Condamner Mme [E] à payer à Mme [U] la somme de 50 000€ à titre de dommages et intérêts en réparation de son préjudice moral, du fait de la réticence dolosive ;

A titre subsidiaire,

Juger que Mme [E] n'a pas respecté ses obligations de délivrance conforme du bien objet de la vente. En conséquence, annuler la vente intervenue entre Mme [E] et Mme [U] selon acte authentique du 1er février 2022 ;

Ordonner la publication du jugement prononçant la nullité de la vente aux frais exclusif de Mme [E] ;

Condamner en tant que de besoin Mme [E] à rembourser à Mme [U] l'intégralité du prix versé par cette dernière au titre de cette vente, y compris les frais d'actes, pour un montant total de 176 100 € ;

A titre infiniment subsidiaire,

Dire que Mme [E] a commis un dol. En conséquence, annuler pour vice du consentement la vente intervenue entre Mme [E] et Mme [U] selon acte authentique du 1er février 2022 ;

Ordonner la publication du jugement prononçant la nullité de la vente aux frais exclusif de Mme [E] ;

Condamner en tant que de besoin Mme [E] à rembourser à Mme [U] l'intégralité du prix versé par cette dernière au titre de cette vente, y compris les frais d'actes, pour un montant total de 176 100 € ;

A titre très infiniment subsidiaire,

Dire que Mme [E], en ayant fait réaliser des travaux avant la vente, a la qualité de constructeur. En conséquence, dire que Mme [E] engage sa responsabilité de plein droit, et avant dire droit sur l'indemnisation de Mme [U] désigner M.[M] afin qu'il achève sa mission, aux frais avancés exclusifs de Mme [E], et notamment :

Déterminer les moyens propres à remédier aux désordres et permettant de rendre l'appartement acquis par Mme [U] conforme à sa destination de manière pérenne,

Déterminer et chiffrer l'intégralité des préjudices subis par Mme [U] ;

En toutes hypothèses, condamner Mme [E] à payer à Mme [U] la somme de 20 000 € au titre de l'article 700 du CPC, ainsi que les entiers dépens, en ce compris les frais d'expertise judiciaire mis à la charge de Mme [U].

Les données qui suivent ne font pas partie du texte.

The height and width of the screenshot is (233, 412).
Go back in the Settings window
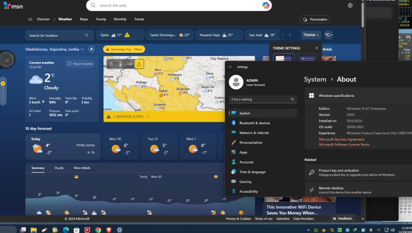coord(231,67)
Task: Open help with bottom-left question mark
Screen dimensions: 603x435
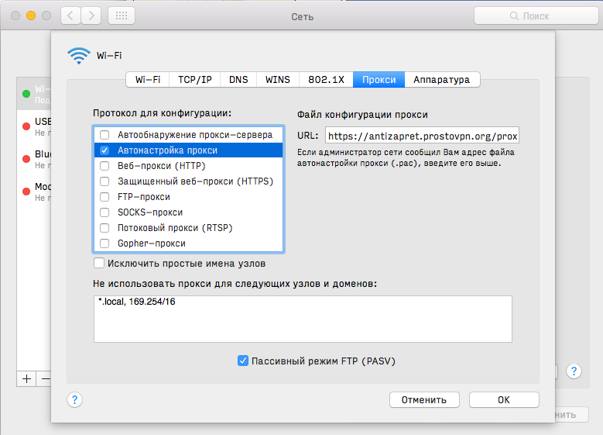Action: pyautogui.click(x=74, y=399)
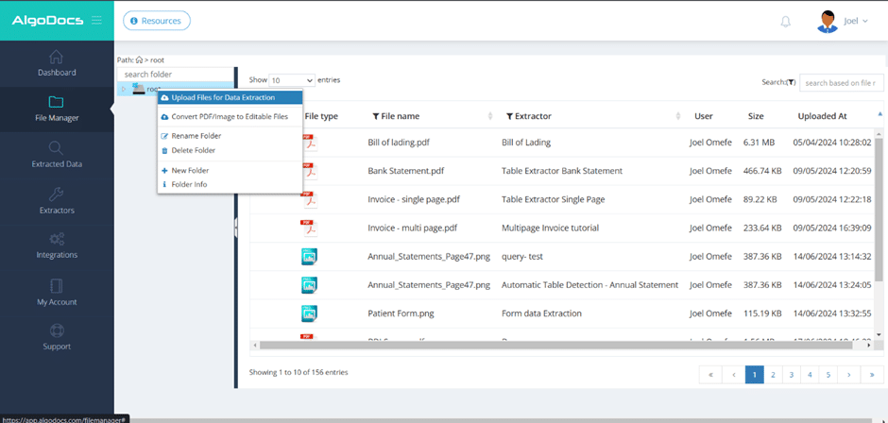
Task: Go to Extractors section
Action: click(x=57, y=200)
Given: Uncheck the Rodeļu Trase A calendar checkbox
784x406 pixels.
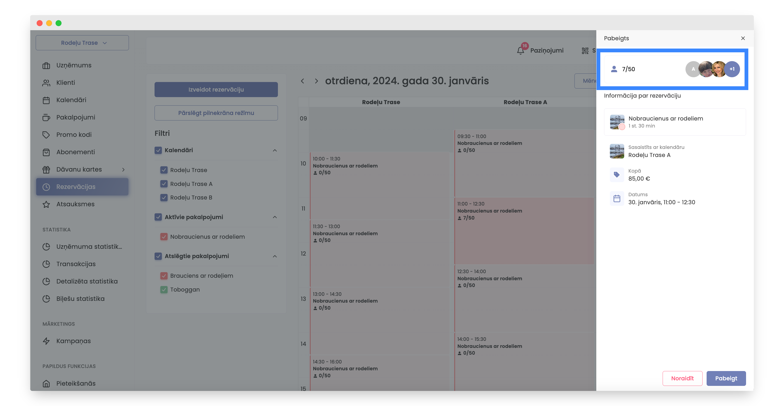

12) Par uniques conclusions remises par voie électronique le 6 mars 2024, Mme [E] demande en substance à la cour de déclarer mal fondé l'appel de Mme [U], partant de confirmer la décision déférée en toutes ses dispositions, et statuant à nouveau, de :

In limine litis, et avant toute défense au fond, débouter Mme [U] de l'intégralité de ses demandes tenant l'absence de prétentions conformes dans le cadre du dispositif de ses conclusions. Débouter Mme [U] de toutes demandes formées à titre subsidiaire et infiniment subsidiaire tenant l'absence de prétentions visées dans le cadre de son action en première instance ;

Refuser d'homologuer le rapport d'expertise judiciaire du 8 septembre 2023 et diffusé le 13 septembre 2023 aux parties ;

Débouter Mme [U] de toutes demandes, fins et conclusions plus amples ou contraires ;

Prononcer la mise hors de cause de Mme [E] tenant la clause d'exclusion de garantie annexée dans l'acte notariée du 1er février 2022 au titre des vices cachés ;

Déclarer que l'achat du logement a été effectué en toute connaissance de cause privant Mme [U] de la garantie légale des vices cachés. Prononcer la mise hors de cause de Mme [E] tenant les conditions de la garantie des vices cachées et du dol ;

Débouter Mme [U] de toutes demandes formées à titre principal, subsidiaire et infiniment subsidiaire ;

Condamner Mme [U] au paiement d'une somme de 5000 € au titre des dispositions de l'article 700 du CPC, ainsi qu'aux entiers dépens.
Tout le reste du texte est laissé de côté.